Andrew Bacevich: Chinas Aktienkurse sind gestiegen und florieren, unser Aktienkurs ist abgestürzt. Wir haben unsere Macht verschenkt. Wir haben unseren Einfluss verschenkt. Und ich würde nicht sagen, dass der Irak-Krieg die einzige Erklärung für den relativen Niedergang Amerikas ist. Aber er war ein essenzieller Faktor, der dazu beigetragen hat.
Wenn man Interesse hätte, diesen Niedergang zu stoppen, dann scheint mir der richtige Weg zu sein, mit einer ehrlichen Aufarbeitung des Irak-Krieges, seiner Ursprünge, seiner Durchführung und seiner Folgen zu beginnen. Aber es gibt nicht sehr viele Anzeichen dafür, dass diese ehrliche Aufarbeitung stattfinden wird.

■ Bereitgestellte Daten:
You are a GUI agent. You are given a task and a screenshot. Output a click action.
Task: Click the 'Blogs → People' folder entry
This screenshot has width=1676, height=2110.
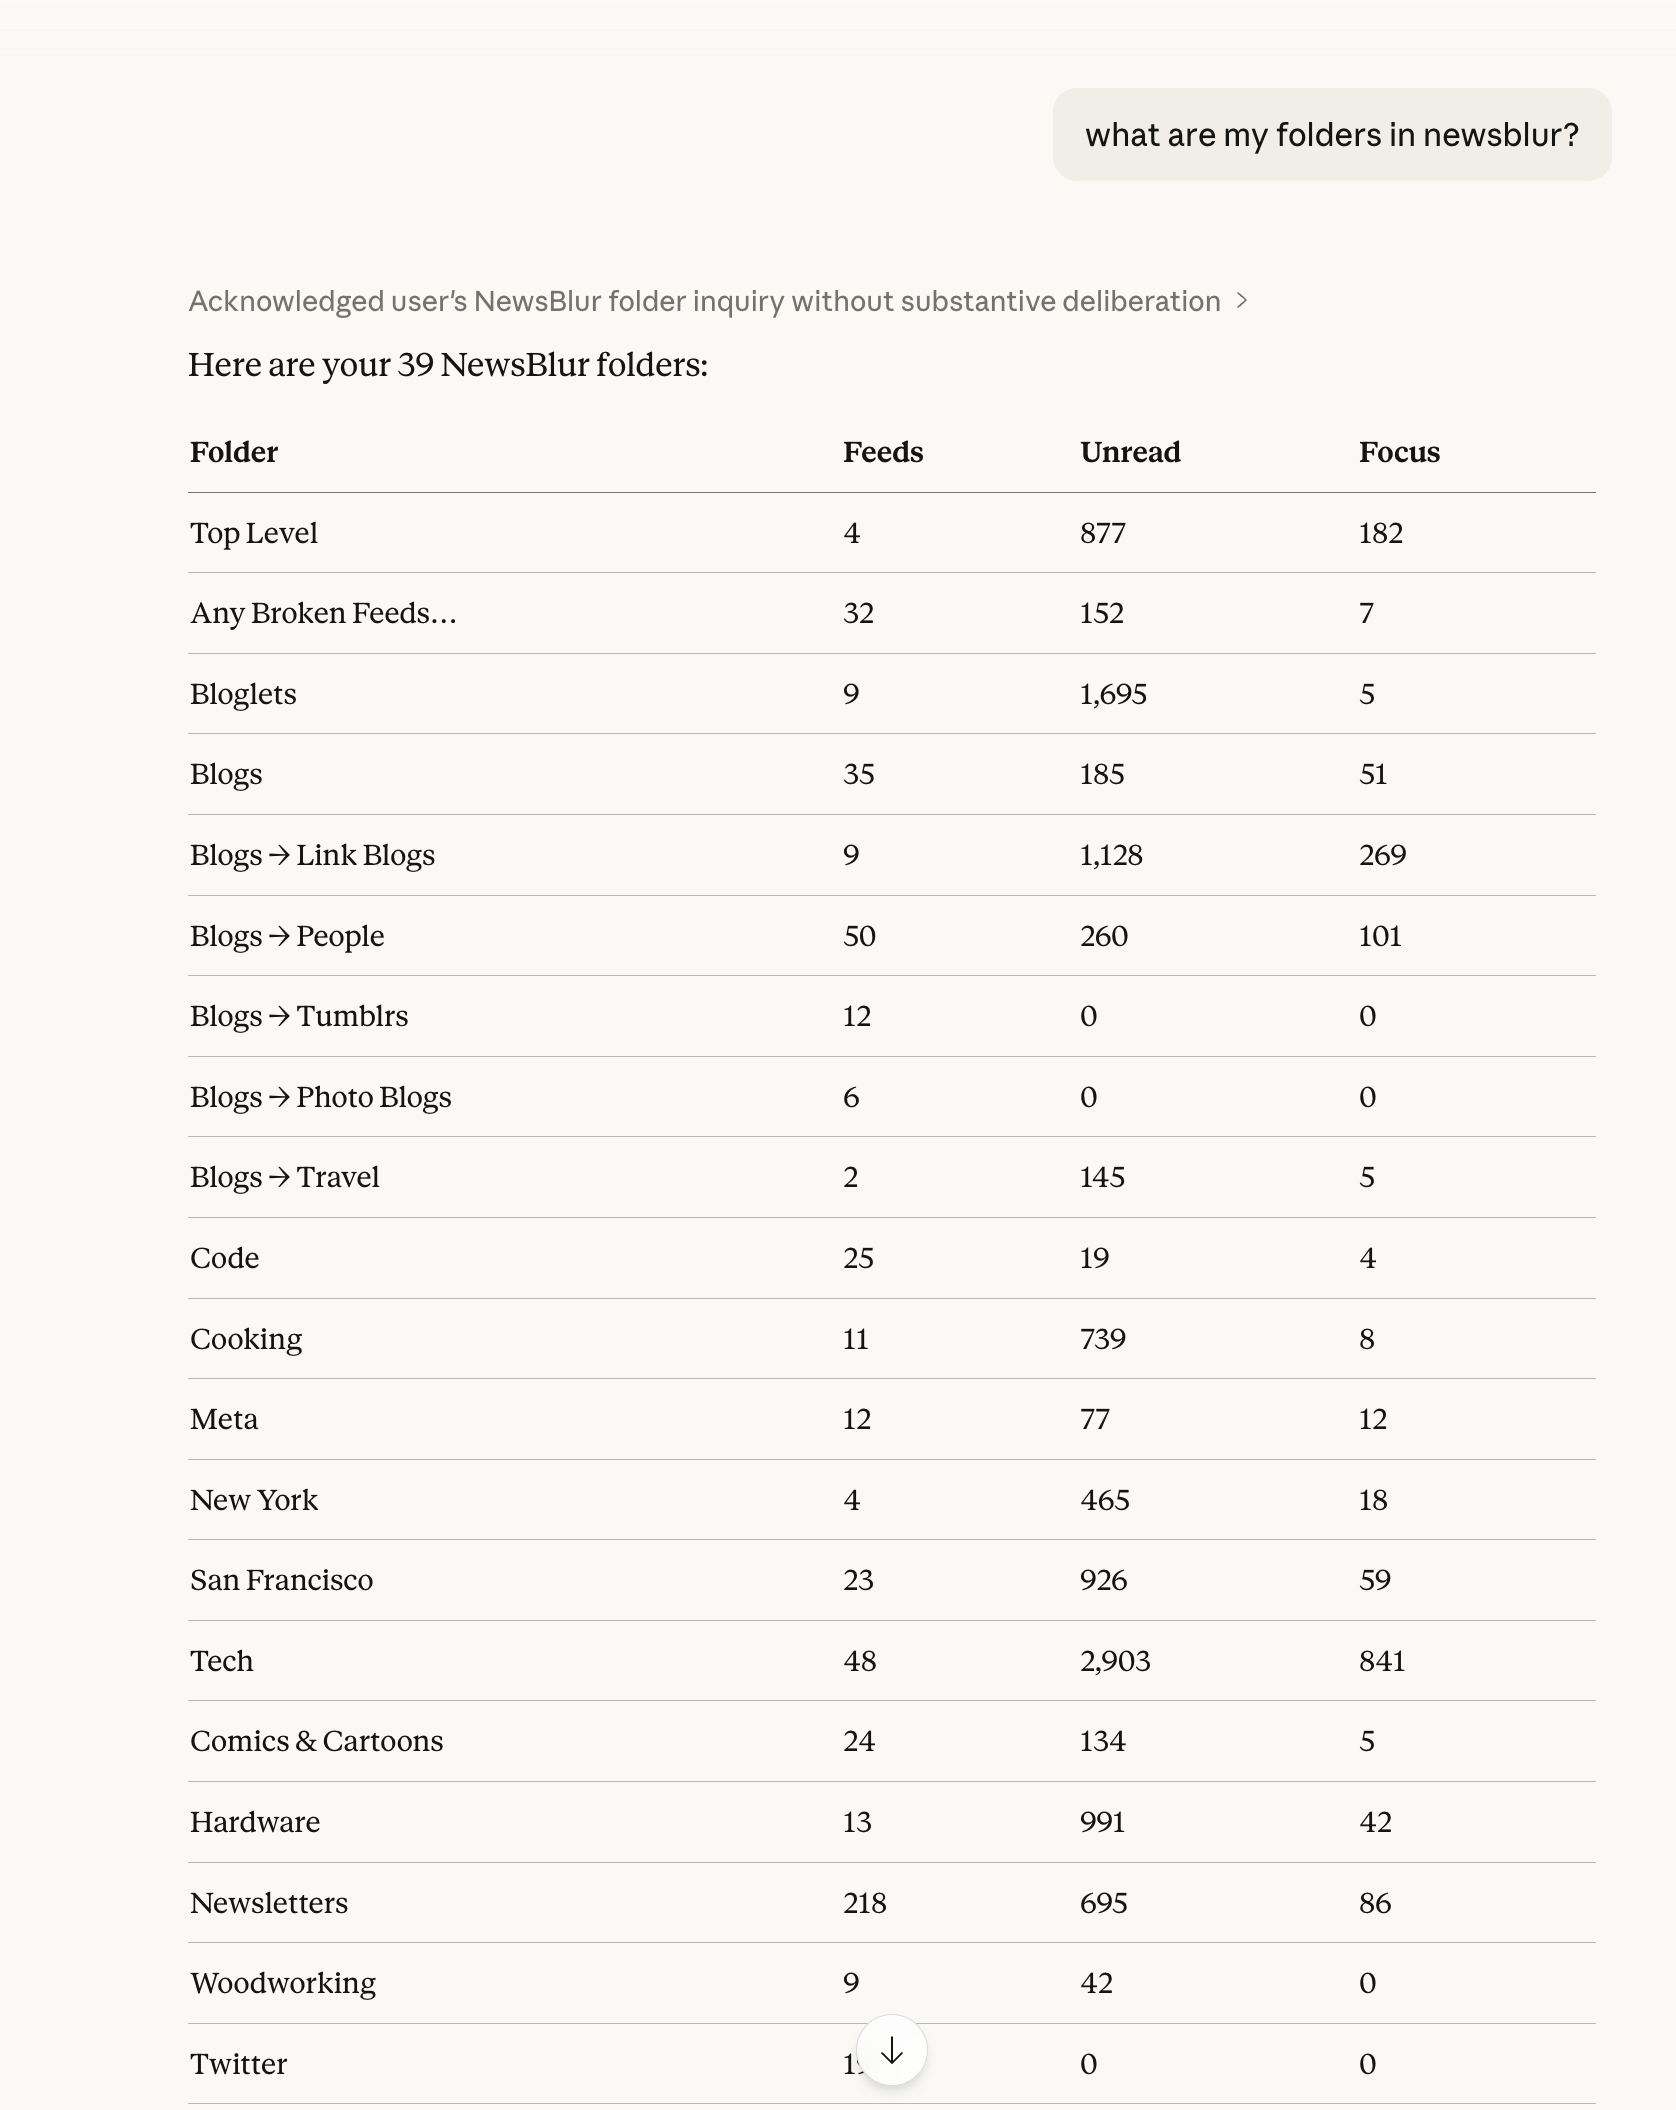[287, 936]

■ Zu bearbeitende Aufgaben:
1. Womit sollte man dem Auszug über den Irak-Krieg zufolge beginnen, wenn man den Niedergang stoppen wollte?
2. Schreibe, wie der Auszug über den Irak-Krieg nach seinem letzten Satz weitergeht.
Die Auflistung stammt aus einer anderen Quelle.

■ Lösungen zur Übung:
1. Mit einer ehrlichen Aufarbeitung des Irak-Krieges, seiner Ursprünge, seiner Durchführung und seiner Folgen.

2.
Und was halten Sie von der Rechten, wenn es um die Frage geht, den Irak-Krieg infrage zu stellen? Es verleitet viele zu der Annahme, dass die Seiten gewechselt worden sind. Es gibt diejenigen in der Friedensbewegung, die den Krieg in der Ukraine zutiefst infrage stellen und sagen, dass Verhandlungen hier die einzige Lösung ist. Sie befürchten, dass der Konflikt zu einem Atomkrieg führen könnte. Rechte sagen nun – sogar der Gouverneur von Florida, DeSantis, der Trump herausfordern könnte –, es sei nur ein territorialer Streit. Eine Reihe von Republikanern will den Krieg in der Ukraine nicht weiter finanzieren.
Andrew Bacevich: Bringen Politiker, wenn sie in der Öffentlichkeit sprechen, eine prinzipielle Sichtweise zum Ausdruck? Oder ist es wahrscheinlicher, dass sie tatsächlich Dinge sagen, die innenpolitische Strategien widerspiegeln? Ich muss sagen – und ich will nicht zynisch erscheinen –, ich gehöre eher zum letzteren Lager.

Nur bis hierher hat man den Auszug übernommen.